--- Document extract ---

Printed From: the12volt.com
Forum Name: Vehicle Wiring Information & File Requests
Forum Discription: Request Car Alarm, Car Stereo, Cruise Control, Remote Starter, Navigation, Mobile Video, and Other Vehicle Specific Wiring Info, Manuals, Tech Tips
URL: https://www.the12volt.com/installbay/forum_posts.asp?tid=145763
Printed Date: May 04, 2024 at 11:28 PM


Topic: 2015 Chevrolet Spark LS, Remote Start

Posted By: alexp1289
Subject: 2015 Chevrolet Spark LS, Remote Start
Date Posted: November 07, 2019 at 4:55 PM

Hey guys I bought all the parts I need for a compustar/idata link remote start system. Does anyone have the wire colors and locations? Also need some tips for dealing with the A pillar airbags and lower dash airbag after leaving the battery disconnected for 10 to 15 minutes. Also can anyone tell me if this is a high current or low current install? The DC3 brain I bought apparently needs the high current harness bought separately if that's required. I don't have electric door locks so I'm not interested in an alarm just the remote start function. Also my car is just a regular key nothing fancy.

--- Extracted entries ---

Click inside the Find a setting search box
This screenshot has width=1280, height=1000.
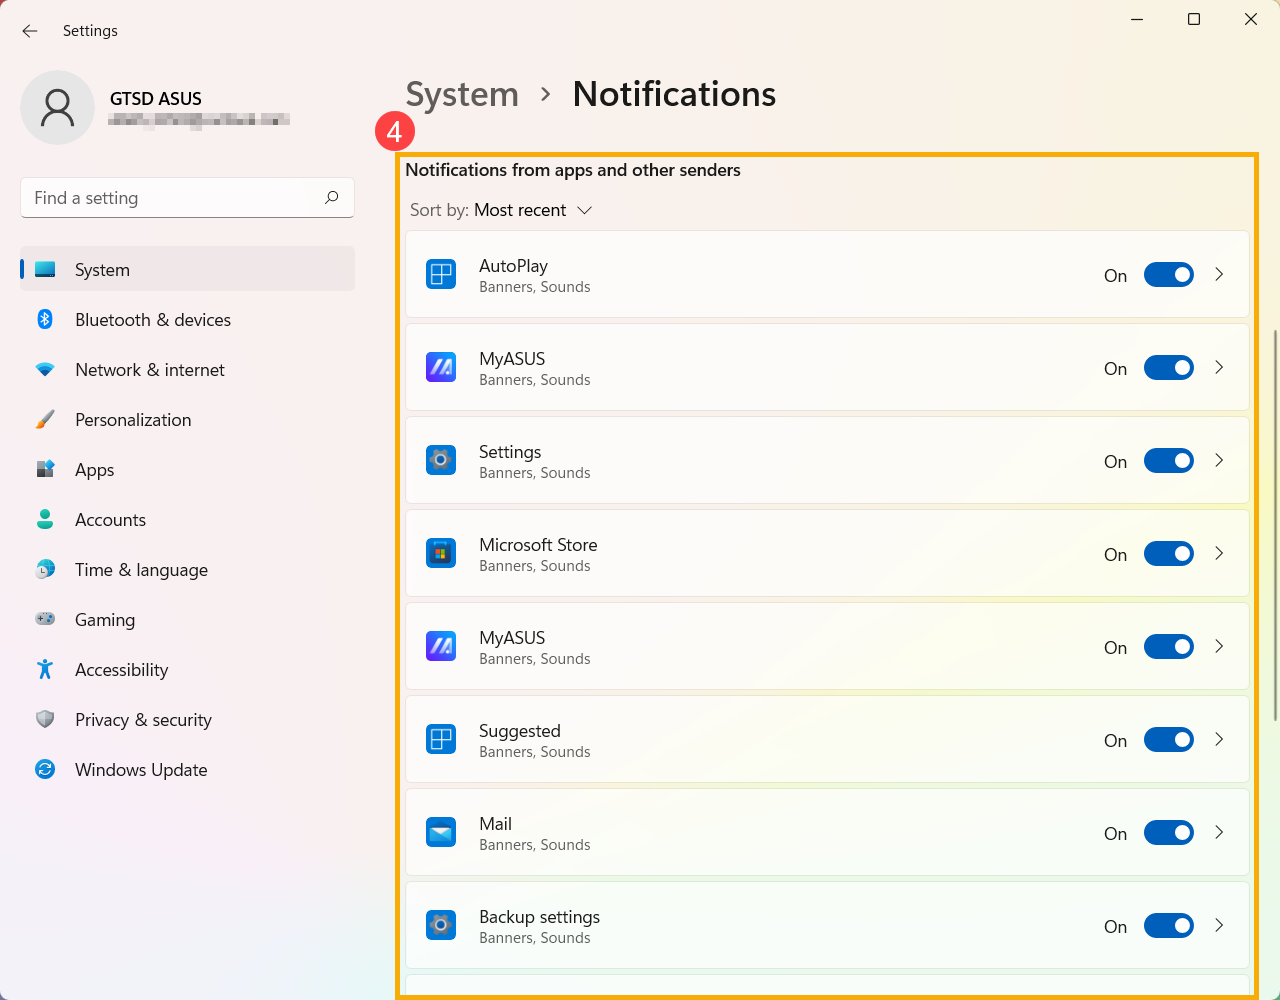pyautogui.click(x=170, y=197)
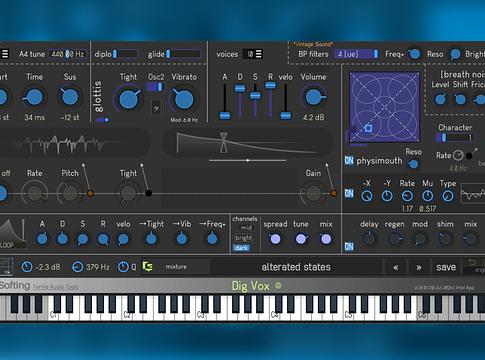Select the bright channel option

[243, 238]
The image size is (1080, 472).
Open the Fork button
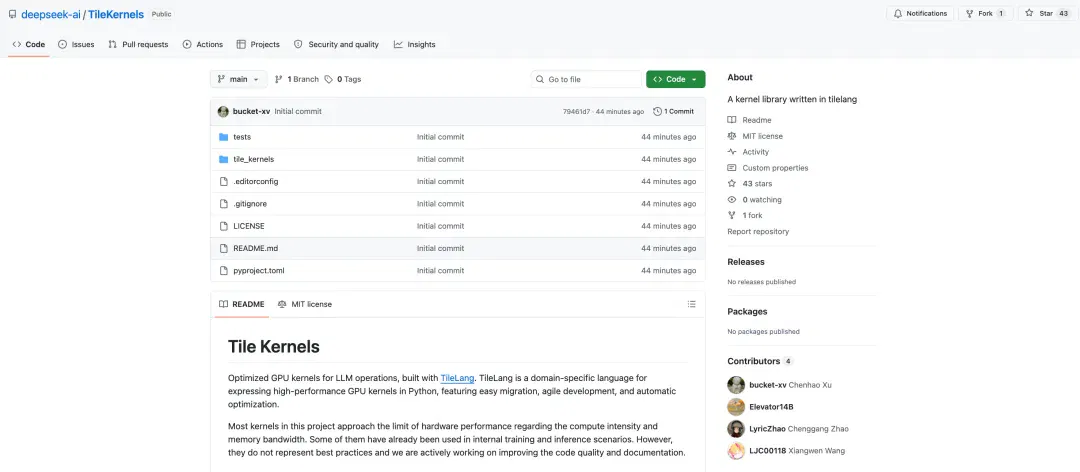(x=985, y=14)
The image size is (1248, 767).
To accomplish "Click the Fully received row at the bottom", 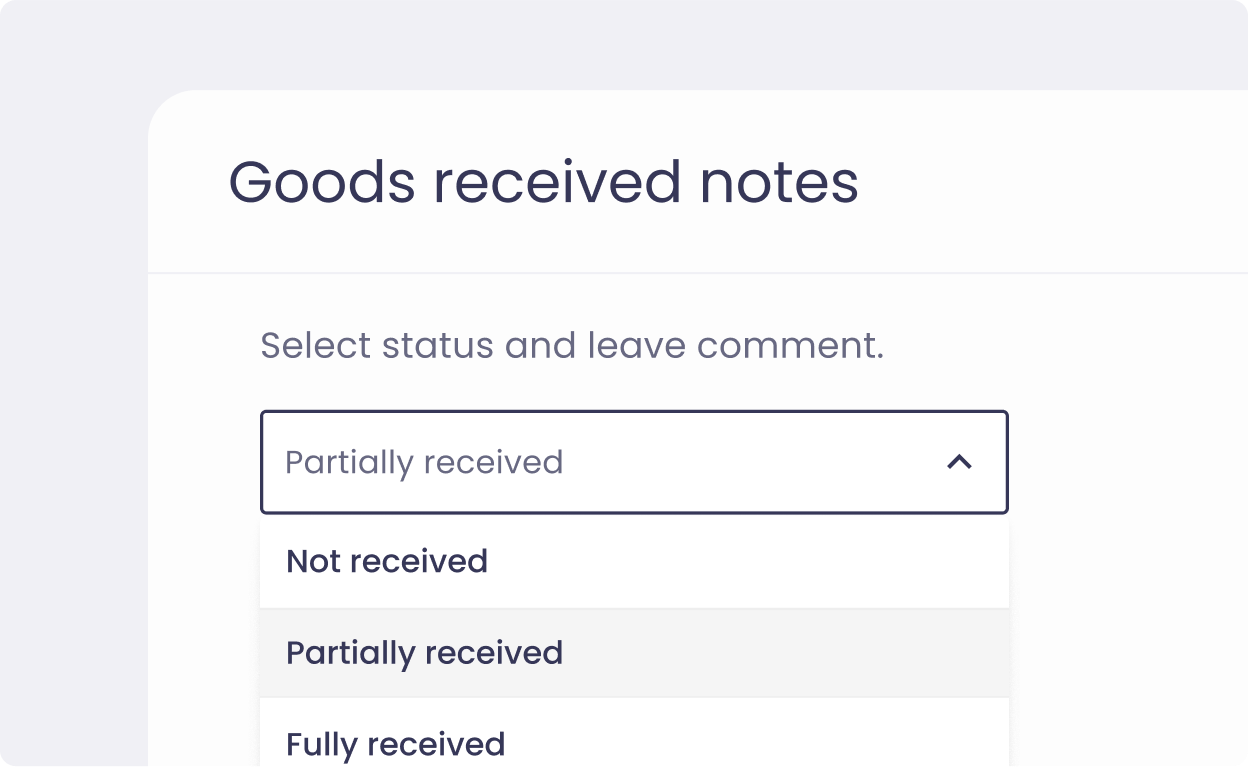I will [x=395, y=744].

---

What is expected:
In the forum post, reproduce the text between "Posted By: alexp1289" and "key nothing fancy.", inclusive, switching "regular key" to "standard key".

Exercise response:
Posted By: alexp1289
Subject: 2015 Chevrolet Spark LS, Remote Start
Date Posted: November 07, 2019 at 4:55 PM

Hey guys I bought all the parts I need for a compustar/idata link remote start system. Does anyone have the wire colors and locations? Also need some tips for dealing with the A pillar airbags and lower dash airbag after leaving the battery disconnected for 10 to 15 minutes. Also can anyone tell me if this is a high current or low current install? The DC3 brain I bought apparently needs the high current harness bought separately if that's required. I don't have electric door locks so I'm not interested in an alarm just the remote start function. Also my car is just a standard key nothing fancy.